The 128th Annual Meeting of Japanese Society of Animal Science

Presentation information

ポスター発表

4. 形態・生理

4. Morphology/Physiology

[P4-18] Insight linking between nitration and myogenic dysfunction of HGF/NK1 domain

〇Alaa Elgaabari1,2, Nana Imatomi1, Hirochika Kido1,3, Yuji Matsuyoshi1, Takashi Nakashima1, Shoko Sawano1,4, Wataru Mizunoya1,4, Takahiro Suzuki1, Mako Nakamura1, Ryuichi Tatsumi1 (1.Kyushu University, 2.kafrelsheikh University, Egypt, 3.JT Inc, 4.Azabu University)
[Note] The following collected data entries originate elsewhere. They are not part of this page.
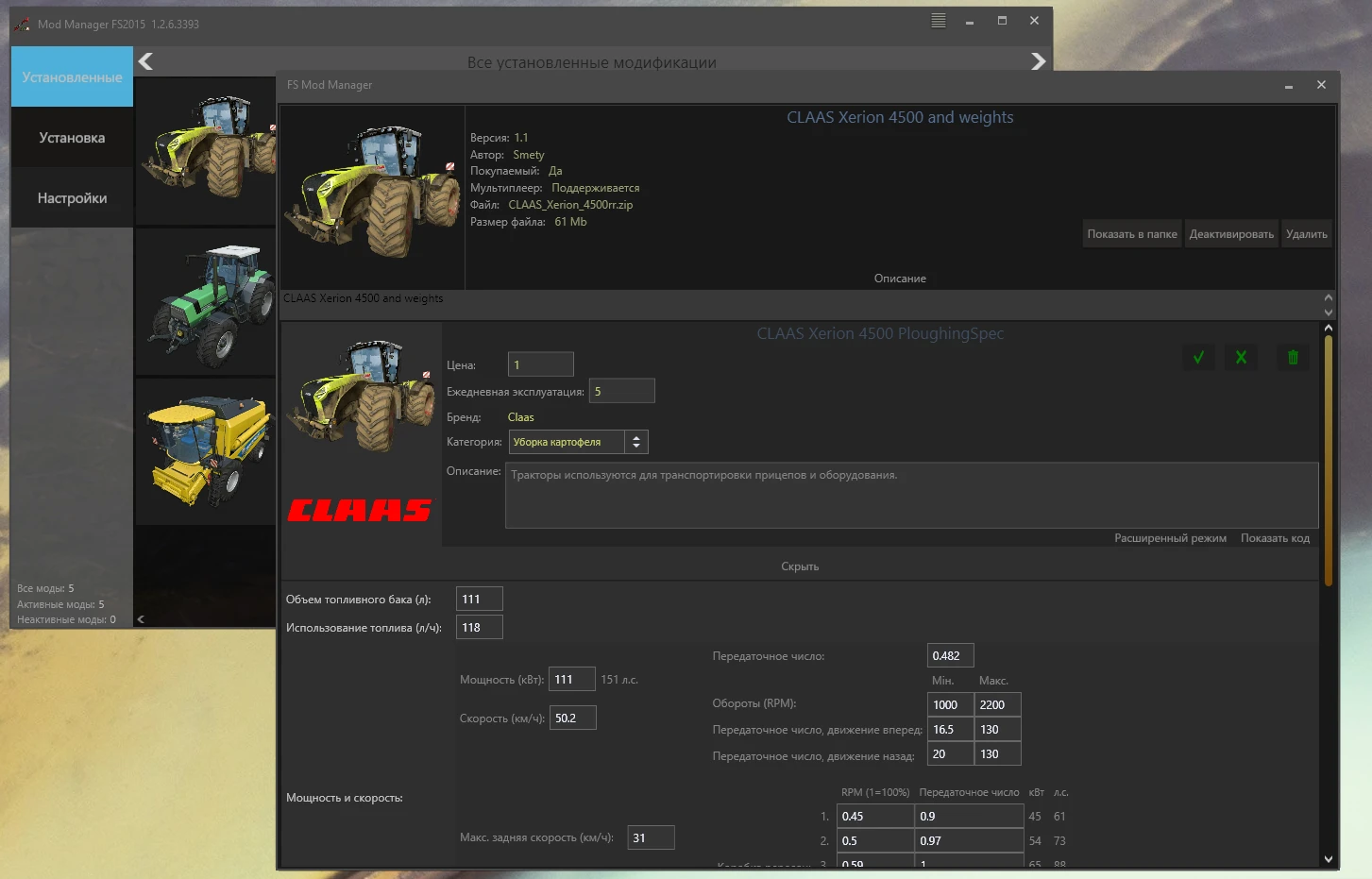Click the green trash bin icon
The image size is (1372, 879).
tap(1293, 358)
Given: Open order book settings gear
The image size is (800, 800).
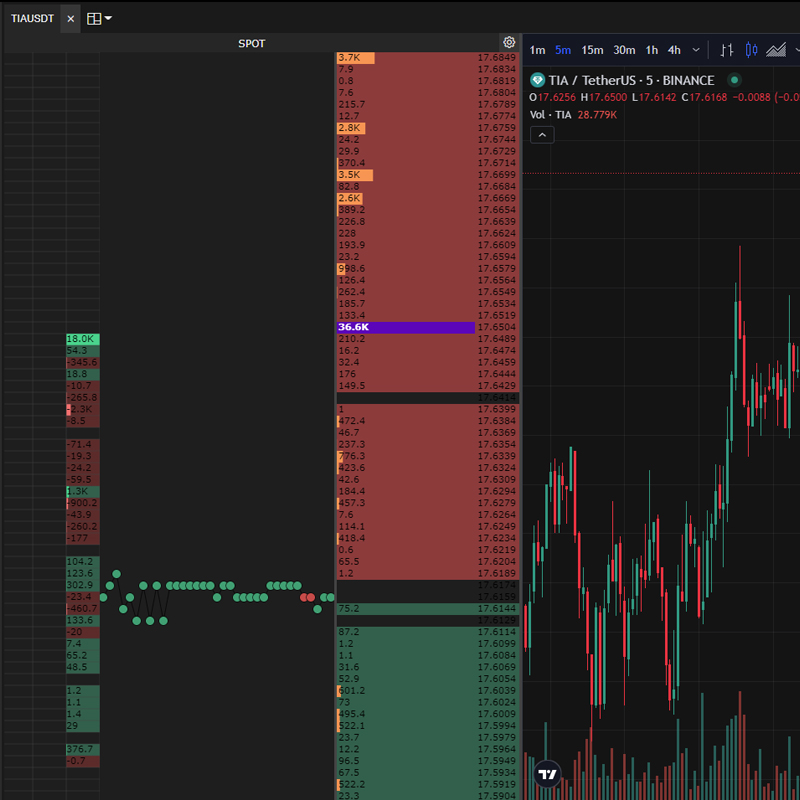Looking at the screenshot, I should pyautogui.click(x=509, y=43).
Purpose: Recently, HGF nitration was reported with associating dysfunction to activate quiescent myogenic stem satellite cells (127th JSAS meeting abstract). Here we examine in vitro nitration of HGF/NK1 segment (N-terminal and kringle1 domains, critical for receptor c-met binding) and the effect on c-met binding that transduces mitogenic signals. Methods: Recombinant NK1 (a kind gift from TORAY Co.) was incubated with peroxynitrite at pH 7.4 and evaluated for tyrosine residue (Y) nitration by ECL-Western Blotting and for physiological activities including satellite cell activation (BrdU incorporation assay) and c-met binding affinity (sandwich ELISA-like assay). Results: Exposure of NK1 segment to peroxynitrite induced its nitration with a primary target of Y198. NK1 is a potent HGF agonist for satellite cell activation and the activity was abolished upon nitration by diminishing NK1-c-met affinity. Results proved that NK1 is a critical target for HGF nitration and the inhibitory effect on c-met binding may be centered on a mechanism that inhibits activation and proliferation of satellite cells.